ETCD Backup & Restore

A repo-ready, copy‑paste runbook for backing up and restoring etcd on a kubeadm‑managed control plane. Written to match the workflow we practiced (single-node etcd, static pod) and to avoid common crashloops after a restore.

✅ Scope & Assumptions

Single-node etcd deployed by kubeadm as a static pod (/etc/kubernetes/manifests/etcd.yaml).
You have root or sudo access on the control plane node.
Certs at default kubeadm paths: /etc/kubernetes/pki/etcd/.
Backup destination (as per task): /opt/cluster_backup.db.
Restore data dir (as per task): /root/default.etcd.
Save restore console output to: restore.txt.

For HA/multi-node etcd, see When to use extra flags below.

TL;DR (Cheat Sheet)

# 0) env
export ETCDCTL_API=3
export EP=https://127.0.0.1:2379
export CERT=/etc/kubernetes/pki/etcd/server.crt
export KEY=/etc/kubernetes/pki/etcd/server.key
export CACERT=/etc/kubernetes/pki/etcd/ca.crt

# 1) backup
etcdctl --endpoints=$EP --cert=$CERT --key=$KEY --cacert=$CACERT \
  snapshot save /opt/cluster_backup.db

# 2) verify snapshot
etcdctl snapshot status /opt/cluster_backup.db -w table

# 3) stop etcd (static pod): pause kubelet from recreating it
mv /etc/kubernetes/manifests/etcd.yaml /etc/kubernetes/

# 4) clean data dir then restore
rm -rf /root/default.etcd
etcdctl snapshot restore /opt/cluster_backup.db \
  --data-dir=/root/default.etcd \
  --name=controlplane \
  --initial-advertise-peer-urls=https://<CONTROLPLANE_IP>:2380 \
  --initial-cluster=controlplane=https://<CONTROLPLANE_IP>:2380 \
  --initial-cluster-token=etcd-cluster-1 \
  --initial-cluster-state=new \

# 5) permissions
chown -R root:root /root/default.etcd
chmod -R 700 /root/default.etcd

# 6) put manifest back and restart kubelet
mv /etc/kubernetes/etcd.yaml /etc/kubernetes/manifests/
systemctl restart kubelet

# 7) health checks
etcdctl --endpoints=$EP --cert=$CERT --key=$KEY --cacert=$CACERT endpoint health
kubectl get pods -A

1) Prepare Environment

export ETCDCTL_API=3
export EP=https://127.0.0.1:2379
export CERT=/etc/kubernetes/pki/etcd/server.crt
export KEY=/etc/kubernetes/pki/etcd/server.key
export CACERT=/etc/kubernetes/pki/etcd/ca.crt

ETCDCTL_API=3 ensures v3 API.
EP points to the local secured endpoint used by kubeadm setups.

2) Take a Backup (Snapshot)

etcdctl --endpoints=$EP --cert=$CERT --key=$KEY --cacert=$CACERT \
  snapshot save /opt/cluster_backup.db

Verify snapshot file:

etcdctl snapshot status /opt/cluster_backup.db -w table

Keep /opt/cluster_backup.db safe/off-node for disaster recovery.

3) Stop etcd (Static Pod) Before Restore

Kubelet recreates static pods automatically from /etc/kubernetes/manifests.
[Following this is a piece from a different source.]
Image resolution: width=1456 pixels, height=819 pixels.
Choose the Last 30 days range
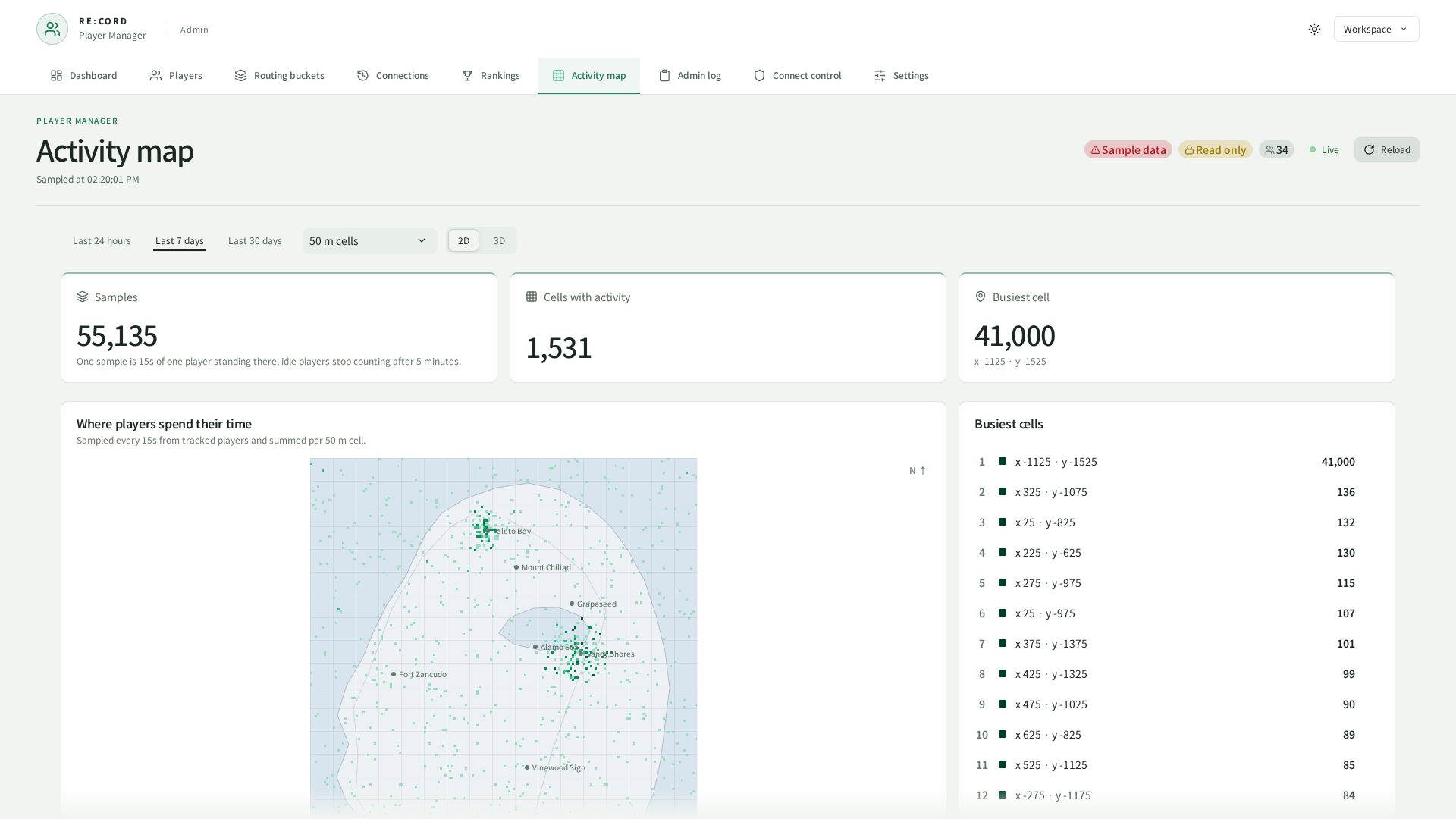[x=255, y=241]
Temporarily move the etcd manifest:

mv /etc/kubernetes/manifests/etcd.yaml /etc/kubernetes/

This stops the etcd pod cleanly while you restore the data directory.

4) Restore Snapshot into a Fresh Data Dir

Always start from an empty data directory:

rm -rf /root/default.etcd

Recommended (explicit) restore — robust and matches manifest

etcdctl snapshot restore /opt/cluster_backup.db \
  --data-dir=/root/default.etcd \
  --name=controlplane \
  --initial-advertise-peer-urls=https://<CONTROLPLANE_IP>:2380 \
  --initial-cluster=controlplane=https://<CONTROLPLANE_IP>:2380 \
  --initial-cluster-token=etcd-cluster-1 \
  --initial-cluster-state=new

Replace <CONTROLPLANE_IP> with the node IP your manifest uses (e.g., 172.30.1.2).
Output is saved to /root/restore.txt as required.
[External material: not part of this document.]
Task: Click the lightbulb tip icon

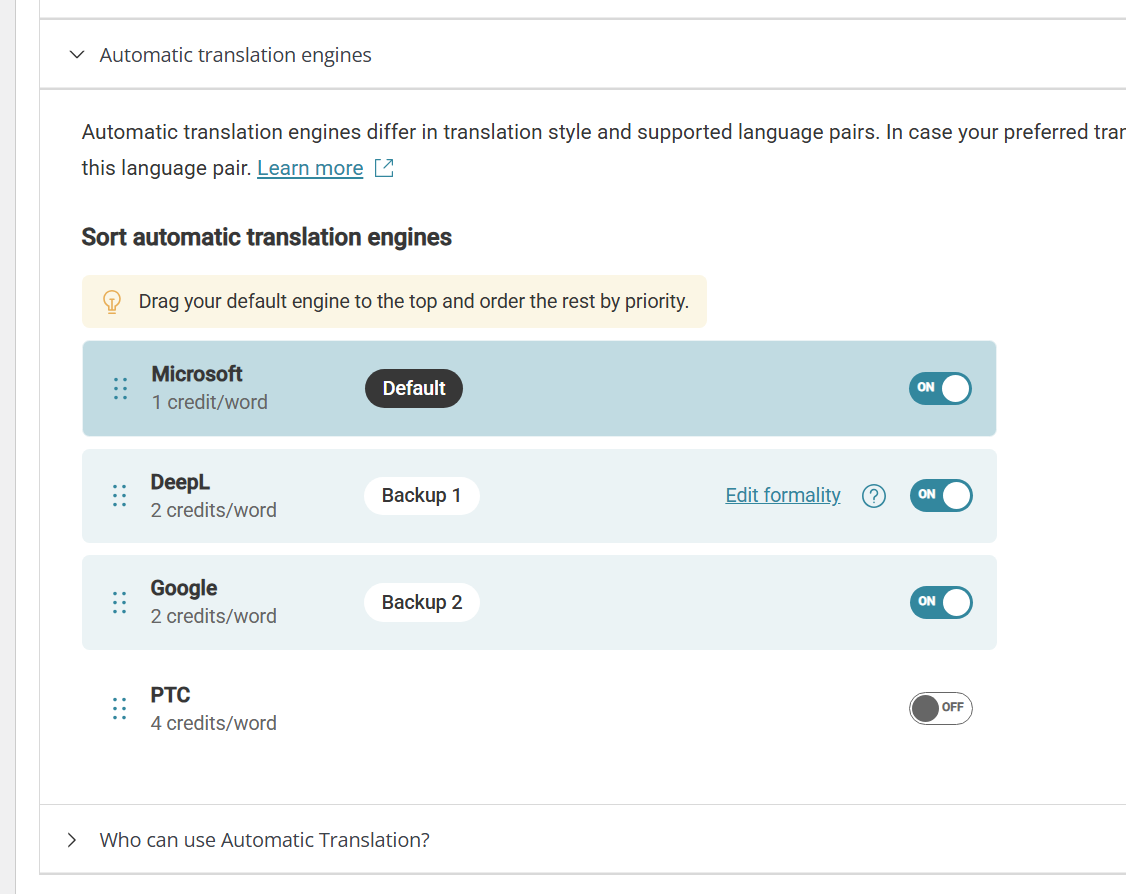Action: pyautogui.click(x=112, y=302)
Minimal restore — fine for same-node single-member

If you’re restoring on the same node with same IP/name and single-member etcd:

etcdctl snapshot restore /opt/cluster_backup.db \
  --data-dir=/root/default.etcd

Use minimal only when nothing changed. If you hit member/cluster mismatch errors, rerun the explicit restore above.
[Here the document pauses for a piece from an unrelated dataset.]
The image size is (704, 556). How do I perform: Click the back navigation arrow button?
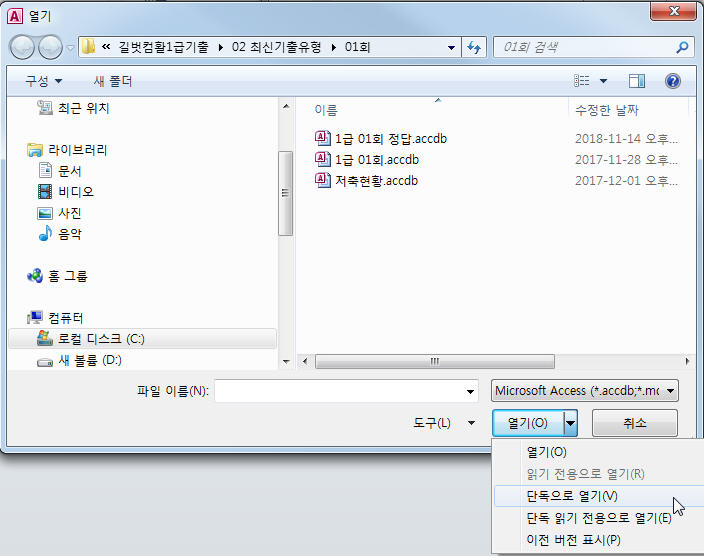pos(22,47)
Fix permissions (critical)

chown -R root:root /root/default.etcd
chmod -R 700 /root/default.etcd

5) Update/Confirm the Static Pod Manifest

Open /etc/kubernetes/etcd.yaml (the file you moved) and ensure these flags exist and match the restore:

    - --data-dir=/root/default.etcd
    - --name=controlplane
    - --initial-advertise-peer-urls=https://<CONTROLPLANE_IP>:2380
    - --initial-cluster=controlplane=https://<CONTROLPLANE_IP>:2380
    - --initial-cluster-token=etcd-cluster-1
    - --initial-cluster-state=new

Also ensure these volume mounts/hostPaths are set:

  volumeMounts:
  - mountPath: /root/default.etcd
    name: etcd-data
  - mountPath: /etc/kubernetes/pki/etcd
    name: etcd-certs

  volumes:
  - hostPath:
      path: /etc/kubernetes/pki/etcd
      type: DirectoryOrCreate
    name: etcd-certs
  - hostPath:
      path: /root/default.etcd
      type: DirectoryOrCreate
    name: etcd-data

If your manifest already contains these (common in kubeadm), just confirm they match your restore values/IP and data-dir.

6) Bring etcd Back

mv /etc/kubernetes/etcd.yaml /etc/kubernetes/manifests/
systemctl restart kubelet

Kubelet will detect the manifest and recreate the pod.

7) Verify Health

etcd health

etcdctl --endpoints=$EP --cert=$CERT --key=$KEY --cacert=$CACERT endpoint health

Cluster basics

kubectl get nodes
kubectl get pods -A

If the pod restarts, inspect logs:

kubectl -n kube-system logs etcd-$(hostname) --previous
# or container runtime logs
crictl ps | grep etcd
crictl logs <CONTAINER_ID>

When You Need Extra Flags vs. Minimal Restore

Minimal restore (only --data-dir) works when all are true:

Single-node etcd (no peers).
Restoring on the same node with the same IP/hostname.
Your static pod manifest’s etcd flags match what etcd auto-derives.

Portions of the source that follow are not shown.